Fenomenalny koncert i prawdopodobnie najlepsze Unplugged w historii. Zawsze mam ciary...
https://www.youtube.com/watch?v=d4LdUQzCPPM&ab_channel=NirvanaVEVO
Przy okazji to właśnie z okazji tego koncertu po raz pierwszy zapoznałem się z twórczością Meat Puppets. Polecam ich drugi album, który jest uważany za kanon psychodelicznego punk rocka https://www.youtube.com/watch?v=IenJY0QWIJE&ab_channel=SantiagoBernhardt
Z ciekawostek - gitara Martin D-18E, na której grał Kurt, została sprzedana w 2020 roku na aukcji za ponad 6 milionów dolarów, a rok wcześniej taki sam los podzielił sweter Kurta :D Tym razem za mniejszą kwotę bo za niecałe 350 tyś dolców.

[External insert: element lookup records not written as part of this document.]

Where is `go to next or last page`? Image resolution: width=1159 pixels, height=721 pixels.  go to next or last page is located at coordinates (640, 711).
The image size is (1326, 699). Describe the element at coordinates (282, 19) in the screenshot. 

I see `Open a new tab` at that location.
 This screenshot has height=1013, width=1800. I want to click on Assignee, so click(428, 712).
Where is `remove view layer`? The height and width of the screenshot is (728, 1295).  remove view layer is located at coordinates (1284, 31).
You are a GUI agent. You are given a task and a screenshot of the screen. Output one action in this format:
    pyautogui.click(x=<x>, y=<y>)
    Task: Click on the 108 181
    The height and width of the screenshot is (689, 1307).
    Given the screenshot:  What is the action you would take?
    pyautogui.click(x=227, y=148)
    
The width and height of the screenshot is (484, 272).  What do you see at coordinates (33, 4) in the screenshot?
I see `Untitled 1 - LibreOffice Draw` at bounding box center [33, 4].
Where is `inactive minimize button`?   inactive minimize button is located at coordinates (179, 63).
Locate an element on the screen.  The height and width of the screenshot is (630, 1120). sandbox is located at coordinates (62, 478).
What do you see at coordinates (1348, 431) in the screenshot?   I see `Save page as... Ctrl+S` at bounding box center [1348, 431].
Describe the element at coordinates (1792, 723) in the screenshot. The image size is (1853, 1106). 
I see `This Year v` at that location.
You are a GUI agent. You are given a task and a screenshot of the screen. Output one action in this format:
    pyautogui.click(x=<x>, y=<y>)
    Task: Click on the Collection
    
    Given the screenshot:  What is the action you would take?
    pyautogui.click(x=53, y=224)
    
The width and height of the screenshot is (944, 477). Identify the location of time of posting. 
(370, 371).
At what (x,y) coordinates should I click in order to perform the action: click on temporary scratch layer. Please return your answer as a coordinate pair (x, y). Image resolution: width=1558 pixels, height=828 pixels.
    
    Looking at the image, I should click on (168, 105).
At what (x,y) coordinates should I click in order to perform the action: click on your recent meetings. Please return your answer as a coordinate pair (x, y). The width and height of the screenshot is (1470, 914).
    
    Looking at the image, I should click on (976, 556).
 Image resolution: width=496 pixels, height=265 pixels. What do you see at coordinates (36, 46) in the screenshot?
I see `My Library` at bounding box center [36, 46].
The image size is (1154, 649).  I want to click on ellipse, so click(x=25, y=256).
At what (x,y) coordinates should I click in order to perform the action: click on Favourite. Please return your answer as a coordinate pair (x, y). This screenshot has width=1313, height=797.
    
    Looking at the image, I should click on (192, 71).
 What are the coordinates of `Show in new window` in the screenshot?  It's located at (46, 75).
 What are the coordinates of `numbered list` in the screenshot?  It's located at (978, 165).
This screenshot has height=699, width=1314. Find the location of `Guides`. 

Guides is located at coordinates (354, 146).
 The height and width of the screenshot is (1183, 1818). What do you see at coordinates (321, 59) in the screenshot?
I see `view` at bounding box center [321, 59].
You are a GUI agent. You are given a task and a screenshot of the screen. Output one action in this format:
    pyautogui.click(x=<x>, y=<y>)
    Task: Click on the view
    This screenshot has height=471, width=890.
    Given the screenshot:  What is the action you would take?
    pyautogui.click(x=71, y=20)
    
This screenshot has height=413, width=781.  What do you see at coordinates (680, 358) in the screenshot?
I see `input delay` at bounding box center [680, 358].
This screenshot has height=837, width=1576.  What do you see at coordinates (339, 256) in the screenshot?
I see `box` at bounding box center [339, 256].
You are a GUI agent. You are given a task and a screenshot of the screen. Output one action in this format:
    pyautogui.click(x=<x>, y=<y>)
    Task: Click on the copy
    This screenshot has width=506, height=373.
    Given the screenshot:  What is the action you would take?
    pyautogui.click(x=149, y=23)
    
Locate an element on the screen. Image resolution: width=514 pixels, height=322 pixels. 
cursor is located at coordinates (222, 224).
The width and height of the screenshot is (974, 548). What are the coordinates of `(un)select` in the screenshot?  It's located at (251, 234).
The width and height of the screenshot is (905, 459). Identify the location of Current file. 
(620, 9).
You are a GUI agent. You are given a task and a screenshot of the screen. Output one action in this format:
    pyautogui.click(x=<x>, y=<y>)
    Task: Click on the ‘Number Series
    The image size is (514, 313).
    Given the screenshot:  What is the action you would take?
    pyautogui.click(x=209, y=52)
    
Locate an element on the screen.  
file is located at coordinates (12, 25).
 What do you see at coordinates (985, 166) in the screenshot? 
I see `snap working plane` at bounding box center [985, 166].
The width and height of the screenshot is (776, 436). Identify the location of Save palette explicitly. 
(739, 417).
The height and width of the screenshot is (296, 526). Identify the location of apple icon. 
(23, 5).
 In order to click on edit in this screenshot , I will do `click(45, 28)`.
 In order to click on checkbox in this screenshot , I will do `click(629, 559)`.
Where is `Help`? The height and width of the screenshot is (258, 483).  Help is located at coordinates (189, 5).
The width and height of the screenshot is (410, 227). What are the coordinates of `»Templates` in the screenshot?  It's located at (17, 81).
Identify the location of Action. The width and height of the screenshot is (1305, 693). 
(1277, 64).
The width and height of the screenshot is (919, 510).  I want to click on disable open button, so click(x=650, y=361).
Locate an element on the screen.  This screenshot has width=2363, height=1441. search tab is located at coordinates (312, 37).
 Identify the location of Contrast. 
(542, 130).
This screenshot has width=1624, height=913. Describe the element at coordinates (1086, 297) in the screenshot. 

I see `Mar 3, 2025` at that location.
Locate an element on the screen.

Fenomenalny koncert i prawdopodobnie najlepsze Unplugged w historii.
Zgadzam się. Choć dla mnie numerem jeden pozostaje ten koncert Unplugged:
https://www.youtube.com/watch?v=VmeZ3kOgIOE
BTW, nie wiedziałem, że w Soulu można znaleźć bratnią dusze grunge'ową. ;)
Nie przepadam za Pearl Jam, ale trzeba przyznać jak mocarne potrafią być ich kompozycje. Wrzucę jeszcze fenomenalny występ Alicji do kompletu (no takiego niepełnego, ale Soundgarden niestety bądź stety nigdy nie wystąpiło w ramówce Unplugged). Harmonie Cantrell-Staley to zawsze magia.
https://www.youtube.com/watch?v=jUahBnEkIw8&ab_channel=AliceInChainsVEVO
Nie przepadam za Pearl Jam
Dla mnie to z kolei najlepsza kapela grunge'owa. Do dziś ich słucham, choć to czasem trudna miłość. ;)
Po Soundgarden rzeczywiście nie pozostał Unplugged, ale Chris Cornell dał niesamowity koncert tego typu (repertuar Audioslave, Soundgarden i covery).
https://www.youtube.com/watch?v=9oOizEIUeME
No i mamy w pewnym sensie wielką czwórkę. :) BTW, Mudhoney wciąż wydaje dobre płyty.
Bardzo lubię Bleach a potem Nirvana poszła moim zdaniem w złym kierunku. Fajnie, że udało im się przenieść pewne rzeczy do mainstreamu ale cholernie mi szkoda, że ich późniejsza twórczość nie brzmiała jak debiut
Fuck you all this is the last song of the evening :P.
I potem wchodzi "Where Did You Sleep Last Night?"
Świetny to był koncert, kiedyś MTV to był porządny kanał od muzyki.